Running Head: Clinical Control of COPD in Portugal
Funding Support: None
Date of Acceptance: July 15, 2025 | Published Online: July 22, 2025
Abbreviations: BD=bronchodilator; CAT=COPD Assessment Test; COPD=chronic obstructive pulmonary disease; CTR=current treatment regimen; DLCO_SB%=diffusing capacity of the lung for carbon monoxide, single-breath; FEV1=forced expiratory volume in 1 second; FVC=forced vital capacity; ICS=inhaled corticosteroid; LABA=long-acting beta2-agonist; LAMA=long-acting muscarinic antagonist; LTOT=long-term oxygen therapy; mMRC=modified Medical Research Council dyspnea scale; SD=standard deviation; VNI=noninvasive ventilation
Citation: Ferraz BD, Cardoso MF, Rodrigues C, et al. Exploring clinical control of COPD: insights from a Portuguese outpatient population. Chronic Obstr Pulm Dis. 2025; 12(5): 390-398. doi: http://doi.org/10.15326/jcopdf.2025.0628
Introduction
Chronic obstructive pulmonary disease (COPD) is a persistent and heterogeneous lung disease characterized by symptoms such as cough, dyspnea, sputum production, and exacerbations.1 The management of COPD poses significant challenges due to the fluctuating nature of its symptoms over time.2,3
Although disease control has been clearly defined in asthma, encompassing the absence of activity limitations, minimal or no symptoms (daytime or nocturnal), minimal or no use of rescue medication, absence of exacerbations, and normal pulmonary function,4,5 this concept has proven more elusive in COPD.6 Indeed, achieving control in COPD patients is often considered unattainable.7
In 2014, Soler-Cataluña et al introduced the concept of COPD control, linked to 2 critical therapeutic dimensions: stability and impact.7 Stability is a longitudinal concept, referring to the absence of significant clinical changes or exacerbations over time. Impact, on the other hand, is a static cross-sectional concept that evaluates the immediate effects of COPD on the patient's daily life at a specific moment.3,7 This framework was subsequently refined and culminated in 2021 with the proposal of comprehensive criteria for assessing COPD control levels, as outlined in Spanish guidelines.8
These updated criteria incorporate exacerbation history, core symptoms, and spirometry results as predictors of short-term exacerbation risk. Stability in this context is measured by the absence of exacerbations in the preceding 3 months and the patient’s subjective perception of their condition. Impact is evaluated based on sputum color, frequency of rescue medication use, activity levels in the past week, dyspnea severity (using the modified Medical Research Council [mMRC] scale), and the degree of airway obstruction quantified by forced expiratory volume in 1 second (FEV1) (Figure 1).9
By combining these dimensions, clinicians can assess whether the disease remains stable and whether its impact is low or high; overall disease control is considered achieved when a patient meets the criteria for both stability and low impact.

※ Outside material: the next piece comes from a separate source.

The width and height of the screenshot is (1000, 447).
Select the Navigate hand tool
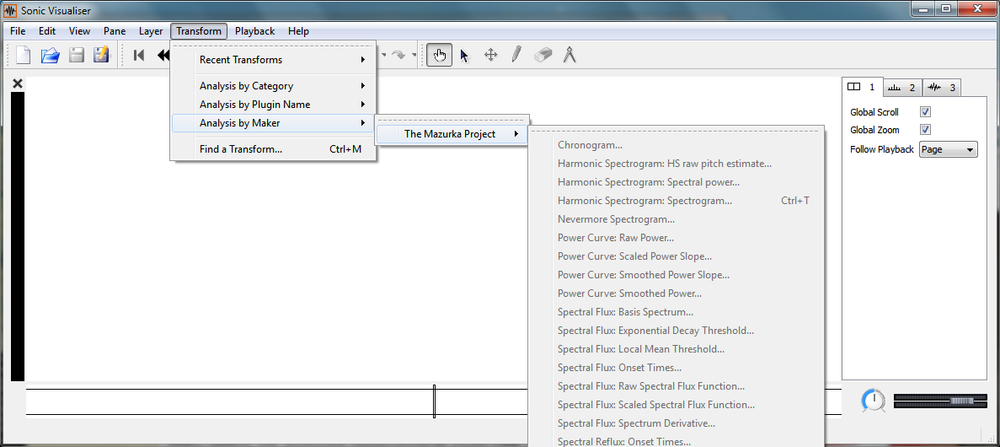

This control tool has been validated in large COPD cohorts, providing valuable insights into disease management10-12; and it has also shown to be highly informative in tracking changes in the status of COPD patients, demonstrating greater sensitivity than the Global initiative for chronic Obstructive Lung Disease (GOLD)13 A-D classification or clinical phenotypes in predicting changes in clinical stages.14 Besides that, it has also been described that controlled patients have lower symptom load and a better quality of life than uncontrolled patients,11 which reinforces the importance of seeking this stability in COPD patients.
Despite these promising findings, the applicability of COPD control criteria to the Portuguese population remains largely unexamined. Therefore, this study aims to apply the control criteria in a cohort of Portuguese COPD outpatients and to compare exacerbation rates over time between patients classified as controlled versus uncontrolled. Such insights could help optimize COPD management strategies within Portuguese health care settings.
Methods
Study Design
This is a prospective, observational study with a 1-year follow-up in a cohort of patients diagnosed with COPD.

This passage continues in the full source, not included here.